Expat Malaysians have not ‘abandoned’ Malaysia, but are realising their ambitions
Last month, many articles were published about Malaysian expats who had excelled in their particular fields. Penang teenager, Celine Chung, wanted to play football and is now training with the U-17 Bayern Munich Women’s team. Alor Star’s Jocelyn Yow has become the youngest mayor of a small town in California, and 60-year-old Sam Lim, formerly of Muar, has won an award for the best policeman of the year, in Western Australia.
The nationalist cybertroopers were out in full force. One said, “Good riddance. Hope more pendatangs leave.”
Perhaps, these nationalists need a lesson in what makes many ‘pendatangs’ more successful than some Malays.
Success comes from the pendatang’s personal drive, ambition, tenacity, hard-work, commitment, discipline and dedication to duty. Many non-Malays are sidelined and overlooked despite their patriotism.
Saw Lim, who was formerly a policeman in Muar in the 1980s, quit because of the poor career prospects. In Australia, his command of many languages, Malay, Indonesian, English, and various Chinese dialects enabled him to integrate with the migrants in Australia and explain the laws of the land.
I had many friends at school, whose fathers served in the armed forces. Many migrated because, like Lim, they found that they were not promoted; whereas, junior Malay officers with fewer years of service and experience, were promoted beyond their capabalities. These non-Malays felt unwanted, unrecognised and unappreciated. Some had served in The Emergency and were as patriotic as any Malay. The affirmative action policies are depriving Malaysia of many talented individuals. Our loss is the gain of the countries which happily adopt these Malaysians.
Kepong MP, Lim Lip Eng, has praised the success of these Malaysians and encouraged the young graduates who are currently residing overseas to return and serve the people and the nation. He urged them not to give up on Malaysia, but to fight for the ideals that they believe in, and turn the nation into a better country for all.
Lim should realise that it is easier said than done. Many of the people who left did so reluctantly because they were denied opportunities, such as in education and they didn’t want to suffer like their parents, at the hands of the affirmative action policies. Less qualified people were able to get scholarships or jobs. Non-Malays were criticised for being unpatriotic, if they refused to join the armed forces. Many found that it is who you know, that counts and not meritocracy.
Many young graduates also wonder how their own children would fare, when they start a family. Will their children also be sidelined, like them and their parents?
Racism and bullying is rife in many government schools. The quality of teaching is poor. Sometimes, speaking English may land a pupil in trouble. They may be accused of wanting to show off, or being unpatriotic. Few can afford to send their children to international schools.

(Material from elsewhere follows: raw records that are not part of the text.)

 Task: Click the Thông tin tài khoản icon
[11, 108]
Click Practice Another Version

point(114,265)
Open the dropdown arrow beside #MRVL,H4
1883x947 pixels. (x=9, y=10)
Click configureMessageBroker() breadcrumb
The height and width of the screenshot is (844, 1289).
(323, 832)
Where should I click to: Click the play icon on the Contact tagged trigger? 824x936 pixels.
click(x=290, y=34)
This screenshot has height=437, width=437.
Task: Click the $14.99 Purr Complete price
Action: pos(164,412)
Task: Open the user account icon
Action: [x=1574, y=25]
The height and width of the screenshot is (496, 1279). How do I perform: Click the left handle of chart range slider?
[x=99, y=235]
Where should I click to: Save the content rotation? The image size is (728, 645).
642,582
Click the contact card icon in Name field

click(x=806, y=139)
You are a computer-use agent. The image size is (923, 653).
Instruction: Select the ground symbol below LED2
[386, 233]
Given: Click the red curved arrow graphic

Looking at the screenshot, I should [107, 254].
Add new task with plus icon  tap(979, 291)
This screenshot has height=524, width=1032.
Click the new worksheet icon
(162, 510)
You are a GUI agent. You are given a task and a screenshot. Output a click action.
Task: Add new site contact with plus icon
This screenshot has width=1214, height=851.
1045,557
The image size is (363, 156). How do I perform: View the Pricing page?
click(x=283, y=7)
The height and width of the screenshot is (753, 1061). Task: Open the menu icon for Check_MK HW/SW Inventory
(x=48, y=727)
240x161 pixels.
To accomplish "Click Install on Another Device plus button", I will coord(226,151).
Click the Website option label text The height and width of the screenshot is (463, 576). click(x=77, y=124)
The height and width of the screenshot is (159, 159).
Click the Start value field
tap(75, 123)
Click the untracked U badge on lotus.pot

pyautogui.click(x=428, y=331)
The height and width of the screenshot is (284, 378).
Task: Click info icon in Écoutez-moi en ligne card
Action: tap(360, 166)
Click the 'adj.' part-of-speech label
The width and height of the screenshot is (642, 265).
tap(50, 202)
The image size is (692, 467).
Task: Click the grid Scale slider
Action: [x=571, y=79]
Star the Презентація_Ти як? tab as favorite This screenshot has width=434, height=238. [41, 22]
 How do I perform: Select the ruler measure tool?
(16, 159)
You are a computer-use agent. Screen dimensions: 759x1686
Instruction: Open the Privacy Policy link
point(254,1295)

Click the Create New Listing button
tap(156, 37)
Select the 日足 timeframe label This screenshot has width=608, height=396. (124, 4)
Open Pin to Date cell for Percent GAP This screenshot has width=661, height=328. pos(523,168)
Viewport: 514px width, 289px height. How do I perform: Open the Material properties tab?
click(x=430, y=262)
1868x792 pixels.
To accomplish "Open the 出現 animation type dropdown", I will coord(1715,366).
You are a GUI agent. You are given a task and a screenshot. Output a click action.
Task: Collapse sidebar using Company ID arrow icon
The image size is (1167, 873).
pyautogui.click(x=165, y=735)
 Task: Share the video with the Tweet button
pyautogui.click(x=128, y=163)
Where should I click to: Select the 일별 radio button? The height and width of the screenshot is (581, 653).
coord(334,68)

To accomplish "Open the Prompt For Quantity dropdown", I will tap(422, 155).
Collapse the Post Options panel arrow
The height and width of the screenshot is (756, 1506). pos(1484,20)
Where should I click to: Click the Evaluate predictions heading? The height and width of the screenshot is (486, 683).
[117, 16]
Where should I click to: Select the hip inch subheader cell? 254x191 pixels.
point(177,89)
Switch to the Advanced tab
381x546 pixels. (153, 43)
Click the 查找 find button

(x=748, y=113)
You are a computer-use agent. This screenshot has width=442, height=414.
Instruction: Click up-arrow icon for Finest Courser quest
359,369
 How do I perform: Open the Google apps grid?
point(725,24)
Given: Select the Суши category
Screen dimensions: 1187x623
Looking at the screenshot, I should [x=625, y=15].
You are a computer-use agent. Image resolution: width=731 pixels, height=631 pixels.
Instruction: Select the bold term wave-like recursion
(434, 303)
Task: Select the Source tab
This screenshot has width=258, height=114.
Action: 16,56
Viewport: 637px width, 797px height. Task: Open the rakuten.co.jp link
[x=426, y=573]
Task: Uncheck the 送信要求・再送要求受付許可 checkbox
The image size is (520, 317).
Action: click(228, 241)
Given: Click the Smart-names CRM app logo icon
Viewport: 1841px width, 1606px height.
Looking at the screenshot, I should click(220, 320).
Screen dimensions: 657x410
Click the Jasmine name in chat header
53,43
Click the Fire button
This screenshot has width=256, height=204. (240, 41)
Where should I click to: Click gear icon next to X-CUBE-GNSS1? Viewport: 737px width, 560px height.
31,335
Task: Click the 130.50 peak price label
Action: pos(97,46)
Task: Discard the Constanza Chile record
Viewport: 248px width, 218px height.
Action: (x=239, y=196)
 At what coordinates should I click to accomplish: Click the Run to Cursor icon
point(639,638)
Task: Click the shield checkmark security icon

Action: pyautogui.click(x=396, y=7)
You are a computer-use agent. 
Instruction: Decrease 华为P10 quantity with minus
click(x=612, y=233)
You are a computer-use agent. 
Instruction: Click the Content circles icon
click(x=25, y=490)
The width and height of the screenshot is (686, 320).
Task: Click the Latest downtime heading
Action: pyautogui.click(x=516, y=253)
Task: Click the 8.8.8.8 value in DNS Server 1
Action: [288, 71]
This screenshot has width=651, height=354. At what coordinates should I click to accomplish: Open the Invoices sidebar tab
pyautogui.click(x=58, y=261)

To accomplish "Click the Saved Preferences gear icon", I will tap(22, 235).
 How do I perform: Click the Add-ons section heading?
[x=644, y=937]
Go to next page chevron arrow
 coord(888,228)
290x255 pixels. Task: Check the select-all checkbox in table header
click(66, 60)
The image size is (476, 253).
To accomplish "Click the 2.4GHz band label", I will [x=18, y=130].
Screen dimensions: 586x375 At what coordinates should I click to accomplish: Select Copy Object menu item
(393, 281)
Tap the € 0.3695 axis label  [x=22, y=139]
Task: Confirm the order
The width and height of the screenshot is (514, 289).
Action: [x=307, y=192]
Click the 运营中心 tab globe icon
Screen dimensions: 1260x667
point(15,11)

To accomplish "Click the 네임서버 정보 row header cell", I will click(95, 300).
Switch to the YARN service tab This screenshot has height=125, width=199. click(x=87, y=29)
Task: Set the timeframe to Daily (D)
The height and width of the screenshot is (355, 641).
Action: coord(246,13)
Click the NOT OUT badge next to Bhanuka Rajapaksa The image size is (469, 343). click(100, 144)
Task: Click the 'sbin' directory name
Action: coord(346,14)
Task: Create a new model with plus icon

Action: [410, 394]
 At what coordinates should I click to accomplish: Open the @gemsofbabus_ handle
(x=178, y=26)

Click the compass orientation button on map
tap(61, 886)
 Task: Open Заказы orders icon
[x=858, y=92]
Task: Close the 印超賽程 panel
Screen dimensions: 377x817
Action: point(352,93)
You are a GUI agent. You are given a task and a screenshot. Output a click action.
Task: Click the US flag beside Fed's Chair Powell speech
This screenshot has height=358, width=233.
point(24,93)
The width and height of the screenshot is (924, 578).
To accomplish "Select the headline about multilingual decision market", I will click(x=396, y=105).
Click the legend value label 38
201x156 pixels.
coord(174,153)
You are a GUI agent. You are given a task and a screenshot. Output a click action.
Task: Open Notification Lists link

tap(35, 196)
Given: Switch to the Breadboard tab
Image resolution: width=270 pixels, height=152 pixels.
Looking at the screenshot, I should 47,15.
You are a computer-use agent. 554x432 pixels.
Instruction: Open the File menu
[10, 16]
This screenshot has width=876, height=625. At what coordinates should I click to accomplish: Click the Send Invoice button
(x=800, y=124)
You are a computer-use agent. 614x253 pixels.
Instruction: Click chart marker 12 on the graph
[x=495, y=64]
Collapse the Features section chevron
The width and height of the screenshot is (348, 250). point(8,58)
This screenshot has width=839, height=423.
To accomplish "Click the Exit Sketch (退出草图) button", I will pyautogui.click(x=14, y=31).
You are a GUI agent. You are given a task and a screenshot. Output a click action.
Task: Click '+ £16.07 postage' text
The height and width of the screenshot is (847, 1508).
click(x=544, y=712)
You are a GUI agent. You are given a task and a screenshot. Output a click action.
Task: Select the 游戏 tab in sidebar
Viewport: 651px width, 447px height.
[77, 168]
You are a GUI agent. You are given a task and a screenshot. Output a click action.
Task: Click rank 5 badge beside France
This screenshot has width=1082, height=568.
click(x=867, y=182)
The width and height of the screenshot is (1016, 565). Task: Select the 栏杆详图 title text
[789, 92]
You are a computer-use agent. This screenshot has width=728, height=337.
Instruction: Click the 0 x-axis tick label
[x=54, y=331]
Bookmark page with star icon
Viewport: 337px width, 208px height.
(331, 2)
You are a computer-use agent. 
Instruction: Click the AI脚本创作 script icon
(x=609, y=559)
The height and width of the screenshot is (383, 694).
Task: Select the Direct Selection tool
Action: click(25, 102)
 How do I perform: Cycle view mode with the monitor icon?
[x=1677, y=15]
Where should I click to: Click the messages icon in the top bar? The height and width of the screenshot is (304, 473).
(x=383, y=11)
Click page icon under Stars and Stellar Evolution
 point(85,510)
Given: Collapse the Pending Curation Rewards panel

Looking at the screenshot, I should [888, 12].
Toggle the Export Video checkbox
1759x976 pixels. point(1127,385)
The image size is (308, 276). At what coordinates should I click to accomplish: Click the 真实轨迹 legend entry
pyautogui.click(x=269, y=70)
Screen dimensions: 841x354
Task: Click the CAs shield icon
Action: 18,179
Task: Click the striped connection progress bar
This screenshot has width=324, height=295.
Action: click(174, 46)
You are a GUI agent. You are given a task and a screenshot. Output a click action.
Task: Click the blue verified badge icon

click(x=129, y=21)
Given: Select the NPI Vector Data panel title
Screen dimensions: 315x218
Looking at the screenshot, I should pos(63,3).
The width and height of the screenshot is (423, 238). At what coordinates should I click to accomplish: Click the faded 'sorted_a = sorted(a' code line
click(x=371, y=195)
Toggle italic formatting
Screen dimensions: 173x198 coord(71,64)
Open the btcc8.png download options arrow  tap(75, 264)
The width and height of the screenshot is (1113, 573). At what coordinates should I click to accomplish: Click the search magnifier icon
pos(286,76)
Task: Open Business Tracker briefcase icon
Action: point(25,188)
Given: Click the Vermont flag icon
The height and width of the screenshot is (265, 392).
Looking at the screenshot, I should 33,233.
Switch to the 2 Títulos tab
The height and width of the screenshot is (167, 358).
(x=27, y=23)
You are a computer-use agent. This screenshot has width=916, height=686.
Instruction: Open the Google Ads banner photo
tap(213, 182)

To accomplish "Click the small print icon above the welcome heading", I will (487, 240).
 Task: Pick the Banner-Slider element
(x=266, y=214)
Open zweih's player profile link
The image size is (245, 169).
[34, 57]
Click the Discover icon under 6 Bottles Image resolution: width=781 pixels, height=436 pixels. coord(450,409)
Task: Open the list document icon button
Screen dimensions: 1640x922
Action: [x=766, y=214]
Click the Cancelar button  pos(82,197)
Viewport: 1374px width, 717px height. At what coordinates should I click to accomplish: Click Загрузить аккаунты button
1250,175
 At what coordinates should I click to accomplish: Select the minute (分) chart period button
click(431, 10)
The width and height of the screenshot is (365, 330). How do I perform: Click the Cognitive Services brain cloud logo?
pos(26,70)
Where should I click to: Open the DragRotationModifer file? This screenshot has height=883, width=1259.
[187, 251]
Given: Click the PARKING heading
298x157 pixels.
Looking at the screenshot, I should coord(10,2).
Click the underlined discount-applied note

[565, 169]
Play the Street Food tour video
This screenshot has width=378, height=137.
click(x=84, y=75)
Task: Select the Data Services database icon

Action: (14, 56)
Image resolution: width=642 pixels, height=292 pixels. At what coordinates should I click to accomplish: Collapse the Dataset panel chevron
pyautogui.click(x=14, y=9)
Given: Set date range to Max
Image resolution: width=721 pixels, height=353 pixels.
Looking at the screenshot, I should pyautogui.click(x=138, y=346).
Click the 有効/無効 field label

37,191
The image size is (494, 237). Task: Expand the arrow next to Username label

The returning graduates will also wonder about personal safety. If people like Pastor Raymond Koh, can disappear without trace, what does that say about the security of the nation? If children can be kidnapped by their own convert fathers, and the police have no clue as to their whereabouts, people will be concerned.
They will have heard about dress codes and that non-haram items are banned in some shops, and will wonder whether they will be living under an authoritarian regime. Why should they return to this uncertainty?
They will have read about police reports being filed against some university students for wanting to debate the role of certain individuals in the nation. They will also wonder how stunted their children’s mental development will become, with affirmative action policies. They don’t want their children to remain second class citizens and be denied many opportunities.
Unless the Opposition politicians can get their act together and reverse many of the unsettling trends with respect to race and religion in the country, it is doubtful if many graduates will want to return.
It is not just the non-Malays who stay away; for several years, many Malays have also decided that they have had enough of the stifling race baiting and religious extremism, in Malaysia.
GE-14 in 2018 gave many of them hope, but 22 months later, they have reconsidered their decision to return.